Trump vs. the Fed: A power struggle brewing
Here’s the deal: the Fed has always been separate from the White House. The president doesn’t get to decide interest rates—that’s the Fed’s job. This setup was designed to keep things like monetary policy free from political BS.
The Federal Reserve Act basically says the Fed needs to focus on keeping people employed, keeping prices stable, and making sure interest rates aren’t crazy. But Trump, being Trump, doesn’t love that arrangement.
Just last month, Trump said that if he’s elected again, he’ll “bring interest rates way down.” He thinks inflation and high interest rates are “destroying our country.”
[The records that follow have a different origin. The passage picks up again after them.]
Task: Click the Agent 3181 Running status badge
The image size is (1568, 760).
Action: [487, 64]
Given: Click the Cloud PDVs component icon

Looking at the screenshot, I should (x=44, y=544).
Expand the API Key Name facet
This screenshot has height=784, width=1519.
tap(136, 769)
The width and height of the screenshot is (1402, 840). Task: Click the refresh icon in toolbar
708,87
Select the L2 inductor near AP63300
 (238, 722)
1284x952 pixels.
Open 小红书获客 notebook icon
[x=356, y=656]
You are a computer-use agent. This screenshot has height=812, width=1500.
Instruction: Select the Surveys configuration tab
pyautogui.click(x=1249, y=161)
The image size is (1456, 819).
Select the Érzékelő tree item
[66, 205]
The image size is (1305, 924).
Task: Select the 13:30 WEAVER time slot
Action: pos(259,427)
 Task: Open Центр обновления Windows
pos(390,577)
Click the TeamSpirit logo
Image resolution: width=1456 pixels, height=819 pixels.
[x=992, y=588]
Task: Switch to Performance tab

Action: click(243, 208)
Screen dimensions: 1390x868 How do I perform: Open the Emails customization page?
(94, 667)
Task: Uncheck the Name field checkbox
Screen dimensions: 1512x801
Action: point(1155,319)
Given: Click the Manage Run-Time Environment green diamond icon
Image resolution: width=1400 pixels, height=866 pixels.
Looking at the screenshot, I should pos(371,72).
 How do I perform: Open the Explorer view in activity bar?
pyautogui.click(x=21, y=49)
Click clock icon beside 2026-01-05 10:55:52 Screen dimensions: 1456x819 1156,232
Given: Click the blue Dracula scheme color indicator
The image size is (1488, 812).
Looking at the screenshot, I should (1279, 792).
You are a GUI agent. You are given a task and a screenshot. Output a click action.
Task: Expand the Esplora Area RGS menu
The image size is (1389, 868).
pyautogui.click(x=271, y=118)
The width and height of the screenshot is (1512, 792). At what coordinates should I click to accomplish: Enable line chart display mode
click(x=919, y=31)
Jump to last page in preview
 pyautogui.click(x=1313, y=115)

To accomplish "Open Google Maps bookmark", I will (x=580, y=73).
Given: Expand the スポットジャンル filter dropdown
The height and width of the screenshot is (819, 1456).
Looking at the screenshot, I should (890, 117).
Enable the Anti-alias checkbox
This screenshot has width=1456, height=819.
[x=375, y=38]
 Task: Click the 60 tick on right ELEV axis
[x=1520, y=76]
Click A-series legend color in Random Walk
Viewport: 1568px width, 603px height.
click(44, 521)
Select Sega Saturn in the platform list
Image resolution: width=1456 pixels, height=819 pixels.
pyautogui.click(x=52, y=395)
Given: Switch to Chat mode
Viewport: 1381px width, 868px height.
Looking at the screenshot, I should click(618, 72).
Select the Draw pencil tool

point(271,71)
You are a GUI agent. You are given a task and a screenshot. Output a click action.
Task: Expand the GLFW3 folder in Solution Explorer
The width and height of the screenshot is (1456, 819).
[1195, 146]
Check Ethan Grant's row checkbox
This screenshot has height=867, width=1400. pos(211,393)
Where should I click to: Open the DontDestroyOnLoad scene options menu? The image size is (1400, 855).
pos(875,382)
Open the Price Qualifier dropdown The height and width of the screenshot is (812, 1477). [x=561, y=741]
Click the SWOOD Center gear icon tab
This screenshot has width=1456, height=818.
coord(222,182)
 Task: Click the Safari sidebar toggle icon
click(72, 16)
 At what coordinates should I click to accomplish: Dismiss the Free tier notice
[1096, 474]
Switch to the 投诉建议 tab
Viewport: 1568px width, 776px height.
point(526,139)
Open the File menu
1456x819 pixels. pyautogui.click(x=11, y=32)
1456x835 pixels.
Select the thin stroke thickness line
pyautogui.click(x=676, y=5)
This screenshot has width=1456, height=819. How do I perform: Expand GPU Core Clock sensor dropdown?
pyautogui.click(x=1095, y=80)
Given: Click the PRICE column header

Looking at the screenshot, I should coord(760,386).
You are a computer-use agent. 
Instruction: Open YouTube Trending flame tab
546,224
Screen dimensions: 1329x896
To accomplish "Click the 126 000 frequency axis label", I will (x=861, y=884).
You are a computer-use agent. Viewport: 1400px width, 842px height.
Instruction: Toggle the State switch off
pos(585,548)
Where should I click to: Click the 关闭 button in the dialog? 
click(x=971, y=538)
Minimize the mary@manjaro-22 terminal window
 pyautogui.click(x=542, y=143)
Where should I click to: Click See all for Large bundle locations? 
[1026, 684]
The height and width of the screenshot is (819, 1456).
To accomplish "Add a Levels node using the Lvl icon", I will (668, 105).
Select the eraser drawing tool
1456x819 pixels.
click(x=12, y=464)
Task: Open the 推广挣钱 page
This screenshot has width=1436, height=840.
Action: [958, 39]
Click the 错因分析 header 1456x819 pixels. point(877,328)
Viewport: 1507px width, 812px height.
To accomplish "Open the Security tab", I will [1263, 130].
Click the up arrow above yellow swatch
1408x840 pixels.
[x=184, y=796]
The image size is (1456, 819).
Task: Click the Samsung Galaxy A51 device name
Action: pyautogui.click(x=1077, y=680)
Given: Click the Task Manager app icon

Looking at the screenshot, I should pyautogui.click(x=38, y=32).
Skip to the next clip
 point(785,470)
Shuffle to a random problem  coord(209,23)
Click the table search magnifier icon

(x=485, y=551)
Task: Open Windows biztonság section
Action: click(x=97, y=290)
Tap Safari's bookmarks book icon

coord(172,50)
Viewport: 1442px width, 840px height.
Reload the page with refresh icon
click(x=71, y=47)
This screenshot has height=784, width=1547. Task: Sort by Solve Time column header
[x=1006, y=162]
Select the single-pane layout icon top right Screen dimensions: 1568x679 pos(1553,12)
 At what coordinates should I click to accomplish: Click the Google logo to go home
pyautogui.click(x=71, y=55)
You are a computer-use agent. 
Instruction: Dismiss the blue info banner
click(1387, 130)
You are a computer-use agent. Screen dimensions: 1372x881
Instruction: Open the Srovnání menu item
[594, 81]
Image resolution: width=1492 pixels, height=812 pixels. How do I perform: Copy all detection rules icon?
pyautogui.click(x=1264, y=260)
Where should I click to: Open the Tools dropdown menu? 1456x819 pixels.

“I bring inflation way down,” he promised, “so people can buy bacon again, so people can buy a ham sandwich again, so that people can go to a restaurant and afford it.” Classic Trump, right? Bold promises with a side of populism.
Inflation, interest rates, and Trump’s never-ending battle
Inflation’s been a pain in the ass ever since COVID-19 hit. Prices shot up like crazy, reaching levels we haven’t seen in over 40 years. The Fed tried to cool things down by hiking interest rates 11 times between March 2022 and July 2023.
The federal funds rate now sits between 5.25% and 5.50%. The idea was to slow the economy enough to get inflation under control.
But now, things are starting to settle. Inflation is creeping back down, closer to the Fed’s target of 2%.
In June, the personal consumption expenditures price index—basically the Fed’s favorite inflation gauge—showed a 2.5% rise year over year.
With inflation cooling, the Fed might finally start thinking about lowering its benchmark rate for the first time in ages.
Of course, Trump’s been yelling about lower rates for years. Remember, he nominated Jerome Powell to lead the Fed back in 2018, but that didn’t stop him from publicly trashing Powell and the Fed’s decisions.
Trump slammed the Fed for keeping interest rates too high, arguing that it made it harder for businesses and regular folks to borrow money.
He also claimed it put the U.S. at an economic disadvantage compared to countries with lower rates. But, despite all his noise, the Fed didn’t budge.
Now, Trump’s got a new gripe: the timing of potential rate cuts. He’s been warning the Fed not to lower rates right before the upcoming presidential election.
Last week, he said that cutting rates in September, just weeks before the election, is “something that [central bank officials] know they shouldn’t be doing.”
And Trump still doesn’t trust Powell. Earlier this year, he said he wouldn’t reappoint Powell as Fed chair if he had the chance.